УСЛОВИЕ ЗАДАНИЯ:
Как называли цыган-котляров в Румынии, согласно тексту о таборе?

ТЕКСТ ДЛЯ ЧТЕНИЯ:
○ ○ ○ ○ ○

Лошадей нигде не видно. Цыгане из Авдотьина давно попрощались с лошадиной темой – у них автомобили, мобильные телефоны, дивиди-проигрыватели, никаких признаков, что табор по-прежнему уходит в небо. Он похож на птицу с подбитыми крыльями и ощипанными перьями, которая летает уже только на словах.
Артур рассуждает:
– «Табор уходит в небо» – это выражение, оно означает, что табор свободен. Мы же не как русские. Мы признаем русские законы, у нас русские паспорта, мы граждане России, но у нас немножко свой есть закон. Мы его соблюдаем, как соблюдали наши предки. Мы не можем изменить своим законам по российским законам! У нас девочка вырастает – двенадцать, тринадцать лет, мы ее выдаем замуж, мы не можем поступить по российскому закону, если у нас свой закон. У нас кара идет сверху!
Котляры набожны, но еще сильнее небесной кары они боятся осуждения соплеменников, боятся, что люди скажут: «Ты живешь не по-цыгански – значит, ты не цыган, уходи из табора!»
Браки у котляров, по нашим меркам, действительно ранние. Невесту жениху выбирают родители. «Ни одна цыганка не вышла замуж по любви», – говорят в таборах. Тут принцип другой: стерпится-слюбится. У такого подхода есть свои основания.
– Вот у вас, у русских, – я извиняюсь, конечно, за свои слова, – у вас тринадцать-четырнадцать лет все идут на дискотеку, – продолжает Артур, – а у нас – запрещено. После дискотеки парень делает что-то неправильное, ну пьет или колется, а у нас мы пресекаем. И у нас женят человека в тринадцать–пятнадцать лет, чтобы у него ребенок появился. Чтобы он сам заботился о своей семье и чтобы он не гулял по левой.
В прежнее время самоуправство родителей в этом вопросе было крайне велико, а сейчас обычай превращается в ритуал, отец считается с мнением сына, сын может упереться и свадьбы не будет, а раньше согласие сына не требовалось.
2. История табора
Цыгане-котляры – выходцы из стран Восточной Европы, в Россию прикочевали в конце девятнадцатого века. В Румынии их называли кэлдэрары, что значит лудильщики – по роду занятий. Они, как правило, работали с металлом – паяли, лудили (мужская часть населения). А женщины гадали.

○ ○ ○ ○ ○

ИСХОДНЫЕ ДАННЫЕ:
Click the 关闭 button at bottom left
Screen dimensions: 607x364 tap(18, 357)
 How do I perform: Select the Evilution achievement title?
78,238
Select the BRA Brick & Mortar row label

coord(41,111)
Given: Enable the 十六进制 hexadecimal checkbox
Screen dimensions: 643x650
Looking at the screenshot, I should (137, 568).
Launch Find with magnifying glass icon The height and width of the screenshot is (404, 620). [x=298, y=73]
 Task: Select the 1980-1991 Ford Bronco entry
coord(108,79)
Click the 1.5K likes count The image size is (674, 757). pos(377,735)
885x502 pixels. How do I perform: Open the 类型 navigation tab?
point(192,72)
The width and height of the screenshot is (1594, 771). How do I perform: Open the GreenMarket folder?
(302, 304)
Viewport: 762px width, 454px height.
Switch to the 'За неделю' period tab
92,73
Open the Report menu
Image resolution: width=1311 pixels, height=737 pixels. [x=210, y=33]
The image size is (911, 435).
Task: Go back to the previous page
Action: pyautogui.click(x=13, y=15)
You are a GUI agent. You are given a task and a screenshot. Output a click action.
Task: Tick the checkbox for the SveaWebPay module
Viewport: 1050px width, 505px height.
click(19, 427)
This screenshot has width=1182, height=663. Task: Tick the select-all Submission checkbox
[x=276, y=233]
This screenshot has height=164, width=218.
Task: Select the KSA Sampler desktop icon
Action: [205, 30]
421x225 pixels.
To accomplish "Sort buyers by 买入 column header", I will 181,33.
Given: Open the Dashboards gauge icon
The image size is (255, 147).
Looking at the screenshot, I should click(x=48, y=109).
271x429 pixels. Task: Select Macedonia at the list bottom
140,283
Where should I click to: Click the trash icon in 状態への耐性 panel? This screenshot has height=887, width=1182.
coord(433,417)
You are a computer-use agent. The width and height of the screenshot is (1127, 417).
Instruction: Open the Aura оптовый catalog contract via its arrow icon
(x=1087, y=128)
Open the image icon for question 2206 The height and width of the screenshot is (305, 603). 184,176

○ ○ ○ ○ ○

РЕШЁННОЕ ЗАДАНИЕ:
Их называли кэлдэрары, то есть лудильщики.